Première Lecture
Lecture du livre des Actes des Apôtres
Actes 5, 34-42
En ces jours-là, un pharisien nommé Gamaliel, docteur de la loi respecté de tout le peuple, se leva au Sanhédrin, ordonna qu’on fît sortir un moment les apôtres et dit à l’assemblée:
« Israélites, prenez bien garde à ce que vous allez faire à ces hommes. Il n’y a pas longtemps qu’un certain Théodas est survenu, prétendant être quelqu’un, et il a rassemblé environ quatre cents hommes. Il a été mis à mort, et tous ses partisans ont été dispersés et réduits à néant. Après lui, à l’époque du recensement, s’est levé Judas le Galiléen, et il a entraîné beaucoup de monde à sa suite. Lui aussi a péri, et tous ses partisans ont été dispersés. Dans la circonstance présente, je vous conseille de ne pas vous occuper de ces hommes et de les laisser aller. Car si cette entreprise ou cette œuvre vient des hommes, elle s’effondrera d’elle-même. Mais si elle vient de Dieu, vous ne pourrez la détruire. Ne risquez pas de vous trouver en guerre contre Dieu ».
Les autres suivirent son conseil : ils firent amener les apôtres, les firent fouetter, leur défendirent de parler au nom de Jésus et les relâchèrent. Eux, ils sortirent du Sanhédrin, joyeux d’avoir été jugés dignes de subir des outrages pour le Nom.
Et chaque jour, dans le Temple et dans les maisons, ils ne cessaient d’enseigner et d’annoncer la Bonne Nouvelle du Christ Jésus.
Évangile
Lecture de l’Évangile selon saint Jean
Jean 6, 1-15
En ce temps-là, Jésus passa de l’autre côté du lac de Galilée, celui de Tibériade. Une grande foule le suivait, parce qu’elle avait vu les signes qu’il accomplissait sur les malades. Jésus gravit la montagne et s’y assit avec ses disciples.

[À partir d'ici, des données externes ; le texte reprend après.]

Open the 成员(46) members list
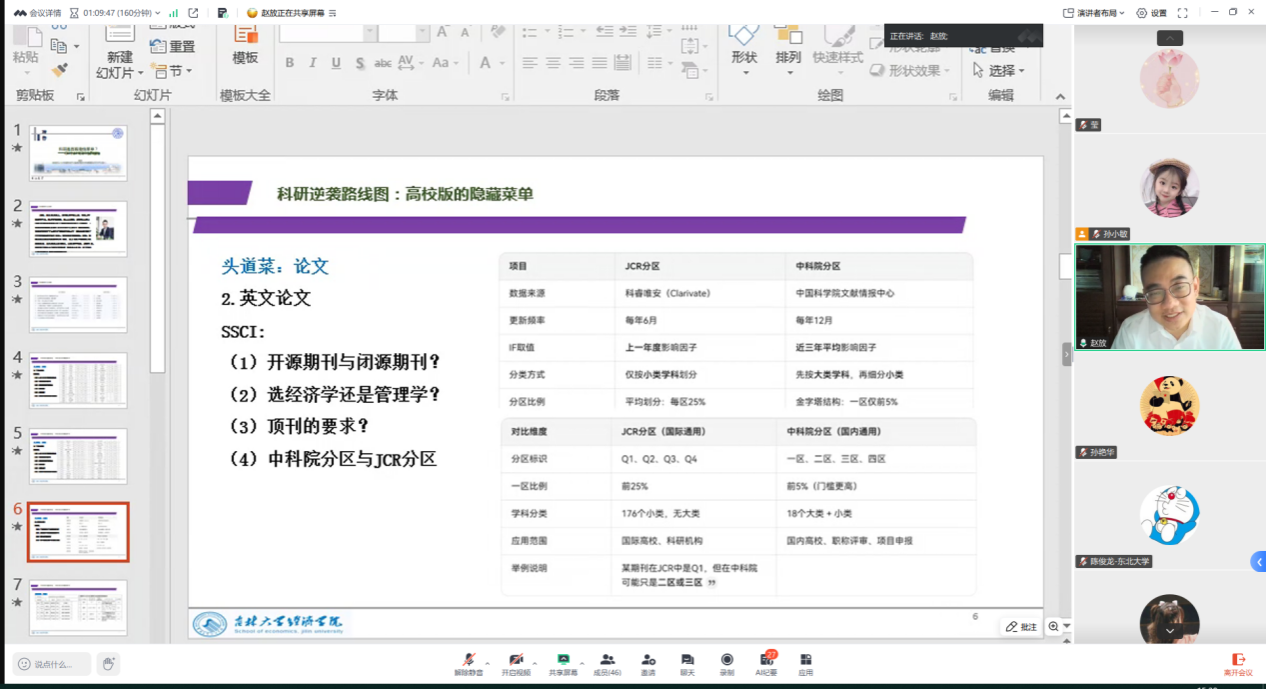Viewport: 1266px width, 689px height. click(x=607, y=661)
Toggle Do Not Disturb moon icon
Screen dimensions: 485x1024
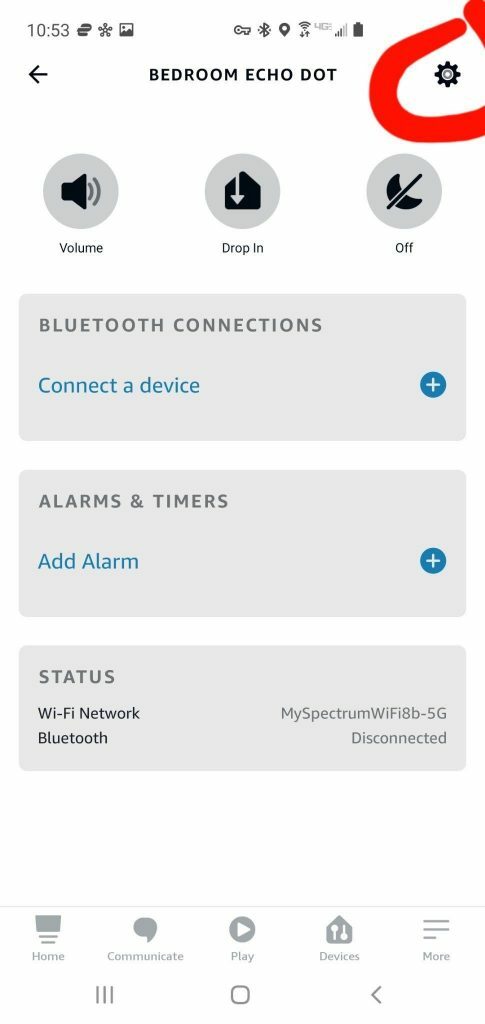(x=404, y=191)
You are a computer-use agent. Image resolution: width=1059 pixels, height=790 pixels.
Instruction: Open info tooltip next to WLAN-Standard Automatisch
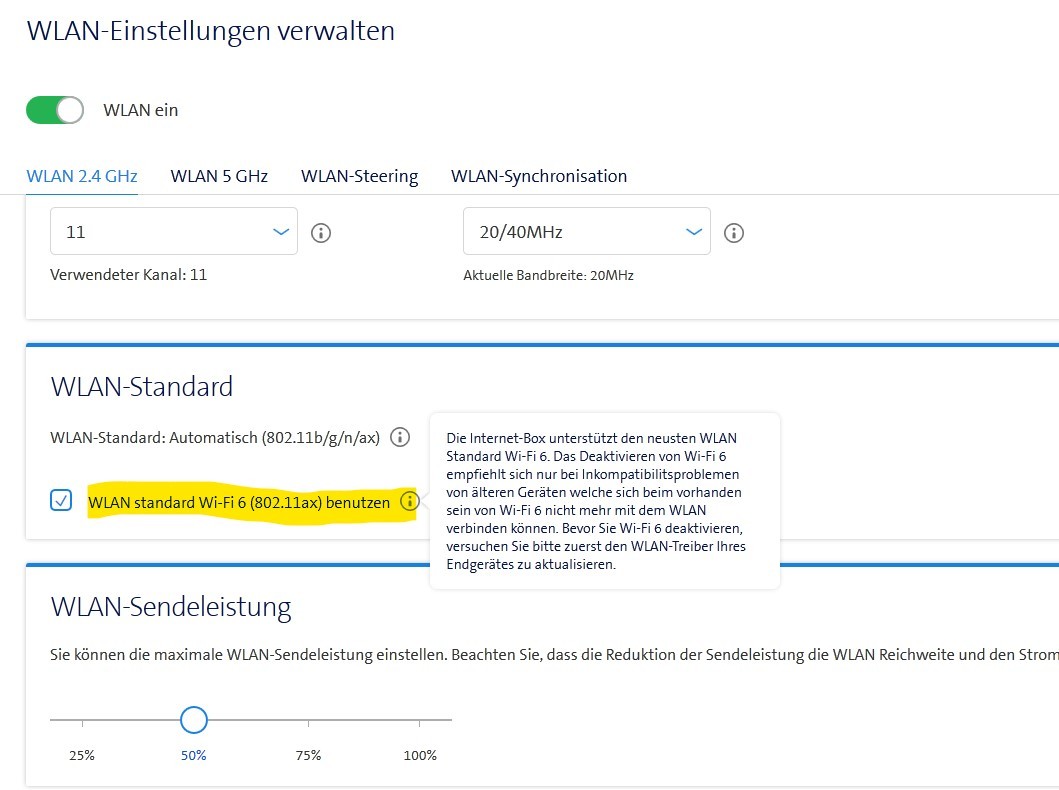click(399, 437)
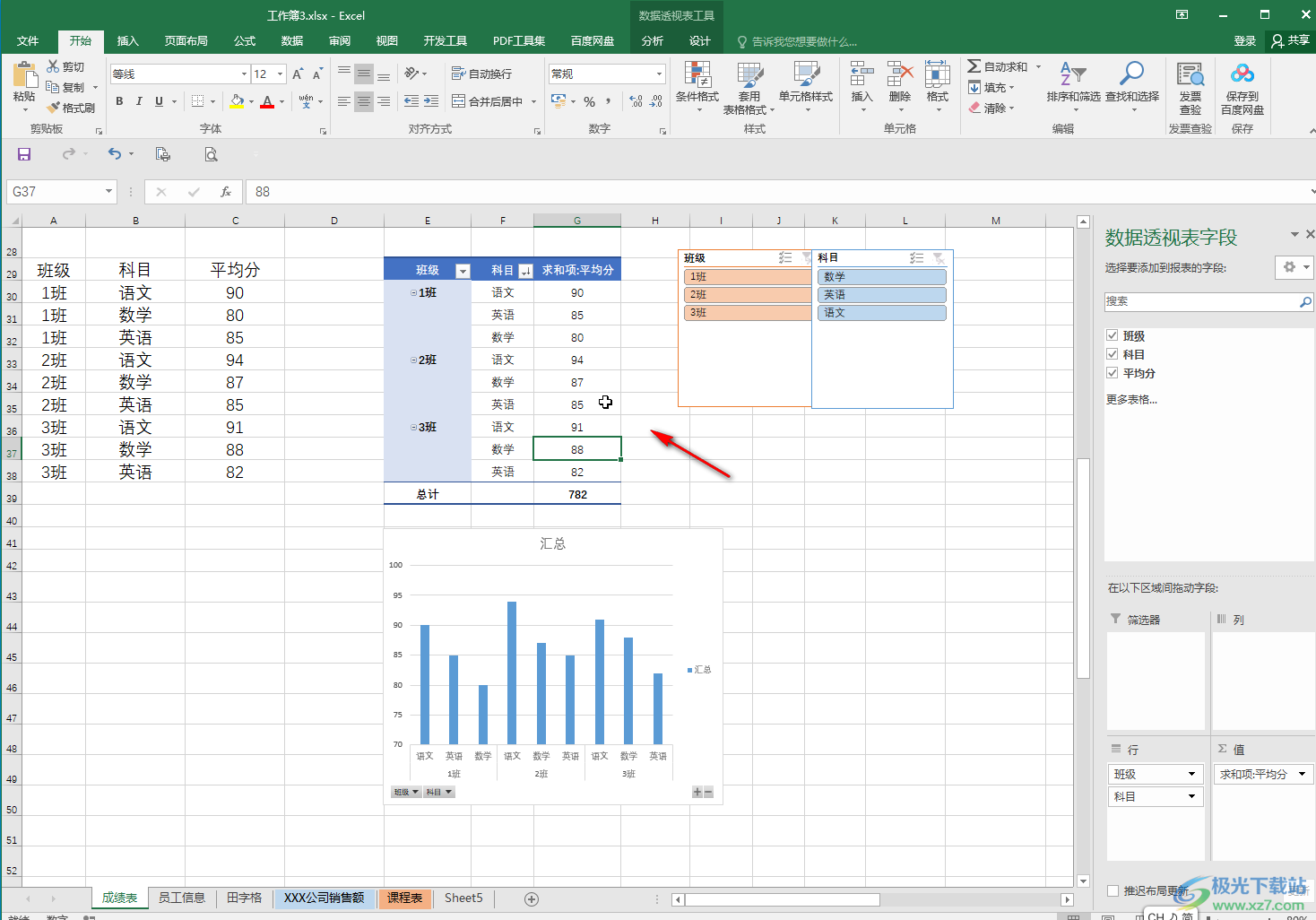
Task: Click the Undo arrow icon
Action: 115,154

La Pâque, la fête des Juifs, était proche. Voyant que des foules nombreuses le suivaient, Jésus dit à Philippe : « Où pourrions-nous acheter des pains pour qu’ils en aient tous à manger ? » Il disait cela pour le mettre à l’épreuve, car lui-même savait ce qu’il allait faire. Philippe lui répondit : « Deux cents deniers de pain ne suffiraient pas pour que chacun reçoive un petit morceau ». Un de ses disciples, André, le frère de Simon Pierre, lui dit : « Il y a ici un jeune garçon qui a cinq pains d’orge et deux poissons, mais qu’est-ce que cela pour une telle foule ? » Jésus répondit : « Dites à la foule de s’asseoir ». Il y avait beaucoup d’herbe en ce lieu. Ils s’assirent donc ; les hommes seuls se montaient à cinq mille.
Jésus prit alors les pains, rendit grâce et les distribua à ceux qui étaient assis ; il leur donna aussi des poissons, autant qu’ils en voulaient. Quand ils eurent mangé à satiété, il dit à ses disciples : « Rassemblez les morceaux qui restent, pour qu’ils ne se perdent pas ». Ils les recueillirent, et ils remplirent douze paniers avec les morceaux des cinq pains d’orge qui restaient à ceux qui avaient mangé.
Sur ce, les gens, voyant le signe que Jésus avait accompli, disaient : « C’est vraiment lui le Prophète qui doit venir dans le monde ». Mais Jésus, sachant qu’ils allaient venir le prendre pour le faire roi, se retira de nouveau dans la montagne, lui seul.